**Texto base:**
Veja, abaixo, o relato de moradores do Centro de desinstitucionalização em Camarabige:

Segundo a especialista em psiquiatria, Gilvanice Noblat, que já acumula mais de 32 anos na área, devem existir sim locais de tratamento alternativo para os psicóticos. "A internação só se justifica quando há risco de vida do outro", diz. Ainda segundo ela, a doença mental não deve ser vista tampouco com romantismo. "Há erros de interpretação do que seja loucura e do que são transtornos. O fato é que o pior da psicose é a perda da credibilidade. O foco agora é a melhoria da qualidade de vida e a inserção social, nunca foi a busca pela cura", diz Gilvanice.
Mas a luta pela extinção de leitos psiquiátricos é árdua. "A internação foi um modelo que nasceu falido. Sempre deu dinheiro o enclausuramento da loucura. Somado a isso, a Justiça muitas vezes não sabe o que faz, e manda o indivíduo para o hospital psiquiátrico", afirma a psicóloga e sanitarista pernambucana Nelma Melo, liderança local do Movimento da Luta Antimanicomial.

**Material fornecido:**
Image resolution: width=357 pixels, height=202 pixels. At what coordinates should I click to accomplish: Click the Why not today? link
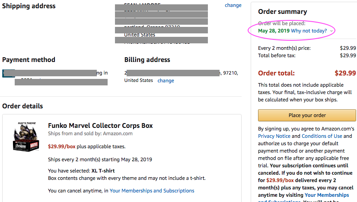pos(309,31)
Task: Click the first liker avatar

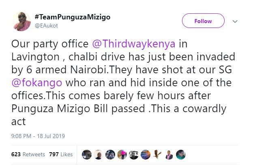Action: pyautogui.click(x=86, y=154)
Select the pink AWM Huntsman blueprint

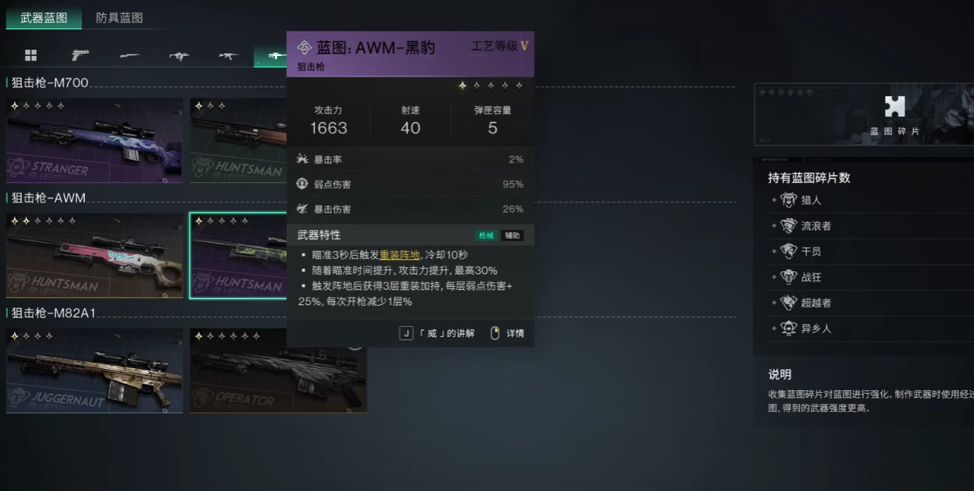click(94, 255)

--

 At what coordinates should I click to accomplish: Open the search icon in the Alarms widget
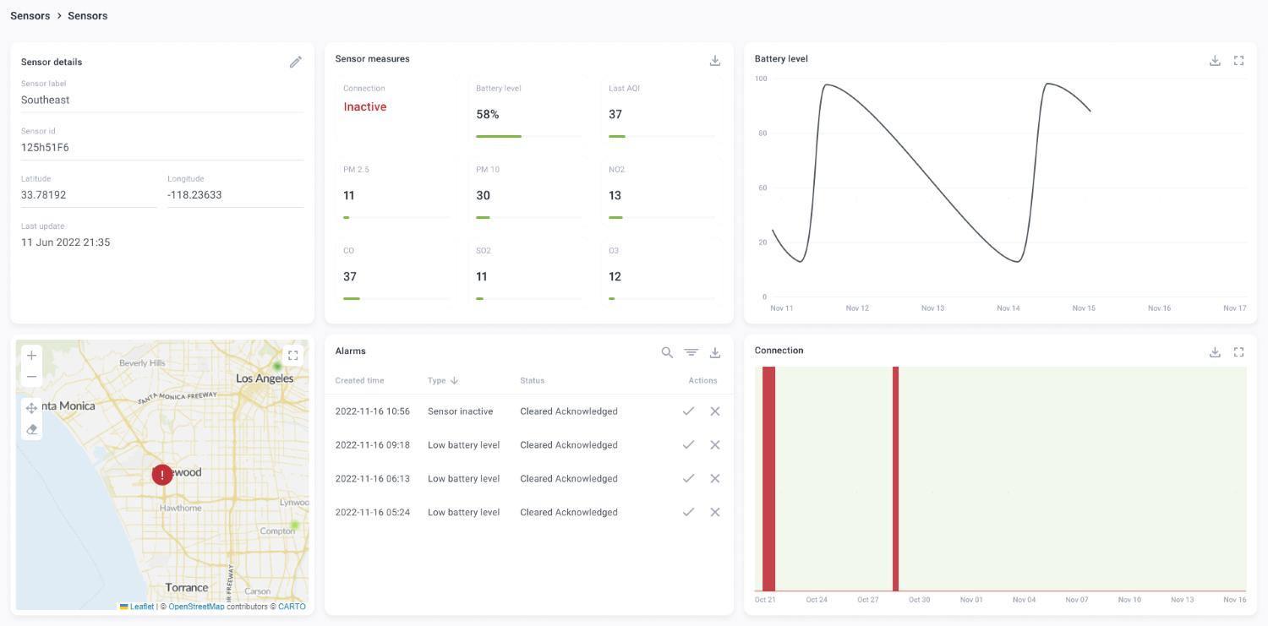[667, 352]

---

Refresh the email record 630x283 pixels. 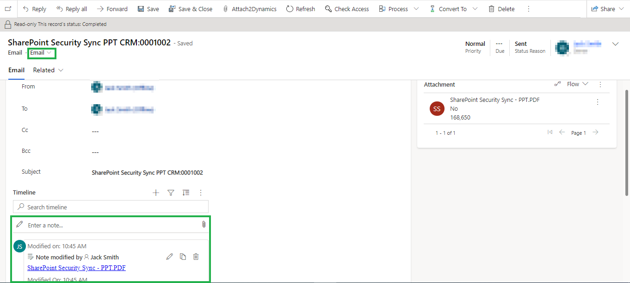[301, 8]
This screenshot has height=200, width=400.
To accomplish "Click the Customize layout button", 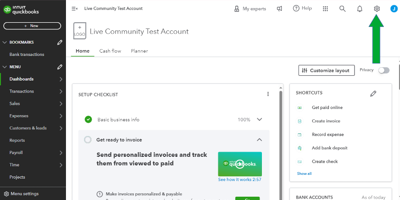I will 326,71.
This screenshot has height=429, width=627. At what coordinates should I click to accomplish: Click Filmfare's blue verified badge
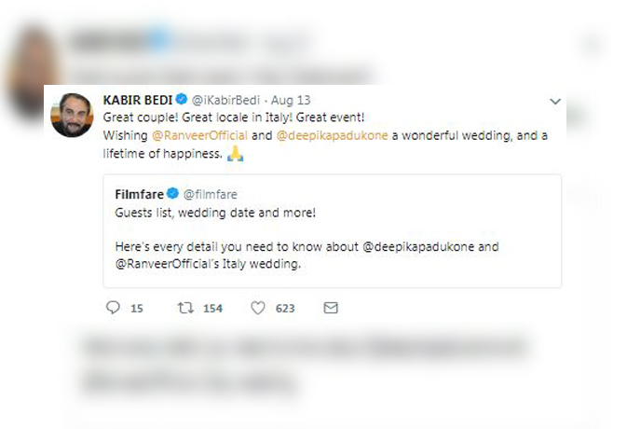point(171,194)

**Enunciado 1:**
Transcreva todos os trechos que aparecem entre aspas no texto sobre a desinstitucionalização.
**Enunciado 2:**
Reescreva em forma de lista o parágrafo do texto sobre a desinstitucionalização que começa com "Mas a luta pela extinção", conservando as informações principais.
**Enunciado 3:**
Retome o texto sobre a desinstitucionalização a partir da última frase apresentada e dê continuidade a ele.

**Resposta escrita 1:**
1. "A internação só se justifica quando há risco de vida do outro"
2. "Há erros de interpretação do que seja loucura e do que são transtornos. O fato é que o pior da psicose é a perda da credibilidade. O foco agora é a melhoria da qualidade de vida e a inserção social, nunca foi a busca pela cura"
3. "A internação foi um modelo que nasceu falido. Sempre deu dinheiro o enclausuramento da loucura. Somado a isso, a Justiça muitas vezes não sabe o que faz, e manda o indivíduo para o hospital psiquiátrico"

**Resposta escrita 2:**
- A luta pela extinção de leitos psiquiátricos é árdua.
- Segundo Nelma Melo, psicóloga e sanitarista pernambucana e liderança local do Movimento da Luta Antimanicomial, a internação nasceu como um modelo falido.
- O enclausuramento da loucura sempre deu dinheiro.
- A Justiça muitas vezes não sabe o que faz e manda o indivíduo para o hospital psiquiátrico.

**Resposta escrita 3:**
O fato é que nos próximos dias estará chegando outras 70 pessoas no "Centro de Passagem" de Camaragibe. O espaço, mesmo distante da rodovia central da Estrada de Aldeia (o trajeto para a chegada tarda mais outros 15 minutos), ainda é visto por alguns familiares com ressalva, mesmo sendo considerado por tantos outros como modelo de referência a ser seguido.

"As famílias, também, estão acostumadas a ver seus entes em um ambiente fechado, sob vigilância total, e até reclamam desse acampamento que temos, aberto. Mas elas devem entender que agora eles estão encontrando com a vida, finalmente saindo do esquecimento, essa é a primeira etapa, a de adaptação", diz Norma Cassimiro. Pena que os pacientes ainda não se deram conta que tem um lindo céu acima de seus pensamentos e uma vasta grama verde ao redor. A cama ainda é recorrente e a televisão parece ser uma importante interlocutora. Quem o diga Marcelo Fernandes, 51 anos, que fica a espera da reprise de "E o vento levou" na Tela Quente da Globo.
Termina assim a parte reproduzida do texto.